**Tasks to carry out**
1. According to the pull request on trace callback performance, how do the changes reduce Python-to-C transition overhead? Answer in one to three sentences.
2. Extend the trace callback pull request past its final sentence.

**Given passage**
■ ■ ■ ■ ■ ■ ■
Optimize trace callback performance (Issue #115) by Iceshen87 · Pull Request #394 · pschanely/CrossHair

Iceshen87 · 2026-03-07T05:19:21Z

This PR implements performance optimizations for trace callbacks as described in Issue #115.

Changes

C Extension Optimizations

Opcode-to-handler caching for single-handler scenarios
Streamlined post-op callback processing with fewer branches
Cache statistics tracking (hits/misses) for debugging
Reverse iteration of handler tables for better cache locality

Python-Level Optimizations

Fast-path early exit for primitive types (int, float, str, bool, list, dict, tuple, set)
Optimized exception handling with combined try/except blocks
Inline attribute lookups to reduce function call overhead

Testing & Documentation

Added performance tests and benchmarks
Added comprehensive documentation
All existing tests pass

Technical Impact

These optimizations reduce Python-to-C transition overhead by avoiding Python function calls for no-op scenarios and caching handler lookups for repetitive opcode patterns.
■ ■ ■ ■ ■ ■ ■
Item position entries

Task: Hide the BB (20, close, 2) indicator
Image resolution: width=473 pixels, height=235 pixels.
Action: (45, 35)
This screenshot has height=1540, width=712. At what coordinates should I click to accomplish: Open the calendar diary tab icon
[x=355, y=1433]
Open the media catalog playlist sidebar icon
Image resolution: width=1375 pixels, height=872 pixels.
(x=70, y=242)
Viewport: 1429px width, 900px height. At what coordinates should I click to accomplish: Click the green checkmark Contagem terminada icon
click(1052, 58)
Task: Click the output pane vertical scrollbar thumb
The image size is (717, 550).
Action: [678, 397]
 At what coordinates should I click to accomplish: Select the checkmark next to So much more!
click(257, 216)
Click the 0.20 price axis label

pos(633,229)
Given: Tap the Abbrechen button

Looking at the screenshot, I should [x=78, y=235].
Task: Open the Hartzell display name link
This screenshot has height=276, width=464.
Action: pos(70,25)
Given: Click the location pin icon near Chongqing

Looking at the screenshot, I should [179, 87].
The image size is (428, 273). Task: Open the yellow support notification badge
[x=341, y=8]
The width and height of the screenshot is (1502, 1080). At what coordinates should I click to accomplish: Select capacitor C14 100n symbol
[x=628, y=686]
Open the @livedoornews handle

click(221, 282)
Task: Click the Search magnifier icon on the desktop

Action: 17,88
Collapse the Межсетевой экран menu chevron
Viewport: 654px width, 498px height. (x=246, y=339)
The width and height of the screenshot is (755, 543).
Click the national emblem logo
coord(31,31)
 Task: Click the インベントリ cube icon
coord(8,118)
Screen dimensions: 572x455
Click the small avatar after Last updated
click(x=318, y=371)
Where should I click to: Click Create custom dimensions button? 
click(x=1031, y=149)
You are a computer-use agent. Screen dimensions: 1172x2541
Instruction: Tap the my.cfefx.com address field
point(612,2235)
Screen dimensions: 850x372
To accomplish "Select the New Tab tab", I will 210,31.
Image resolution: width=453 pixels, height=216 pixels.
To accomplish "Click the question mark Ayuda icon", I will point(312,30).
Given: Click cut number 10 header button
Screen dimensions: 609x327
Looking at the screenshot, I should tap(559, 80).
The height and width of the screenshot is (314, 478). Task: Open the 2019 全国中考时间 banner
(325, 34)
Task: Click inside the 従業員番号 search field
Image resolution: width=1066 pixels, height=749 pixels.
■ ■ ■ ■ ■ ■ ■
**In response**
1. The changes reduce this overhead by avoiding Python function calls when a callback has nothing to do. They also cache handler lookups for opcode patterns that repeat.

2.
Files Changed

crosshair/_tracers.c & _tracers.h - Core C optimizations
crosshair/tracers.py - Python fast-path
crosshair/tracers_performance_test.py - New tests
crosshair/tracers_performance_benchmark.py - New benchmark
PERFORMANCE_OPTIMIZATIONS.md - Technical documentation
doc/source/changelog.rst - Updated changelog

Closes #115

Implement performance optimizations for trace callbacks to reduce Python-to-C transition overhead: C-Level Optimizations (_tracers.c): - Add opcode-to-handler caching for single-handler scenarios - Implement streamlined post-op callback processing - Add cache statistics tracking (hits/misses/last_opcode) - Optimize handler table iteration order (reverse for cache locality) - Add inline fast-path check function for future enhancements - Add get_cache_stats() method for debugging Python-Level Optimizations (tracers.py): - Add fast-path early exit for primitive types (int, str, etc.) - Optimize exception handling to avoid extra checks - Inline attribute lookups to reduce function call overhead - Add documentation about performance optimizations Header Updates (_tracers.h): - Add cache fields to CTracer struct - Add performance optimization comments Testing: - Add tracers_performance_test.py with unit tests - Add tracers_performance_benchmark.py for profiling Documentation: - Update changelog.rst with performance improvements - Add inline documentation explaining optimizations These changes significantly reduce trace callback overhead, especially for cases where many opcodes are traced but few require actual processing.

Add comprehensive documentation explaining the trace callback performance optimizations implemented for Issue pschanely#115. Includes: - Summary of changes - Technical details - Performance impact analysis - Future work suggestions - Backward compatibility notes

Convert unittest-style tests to pytest-style to match project conventions.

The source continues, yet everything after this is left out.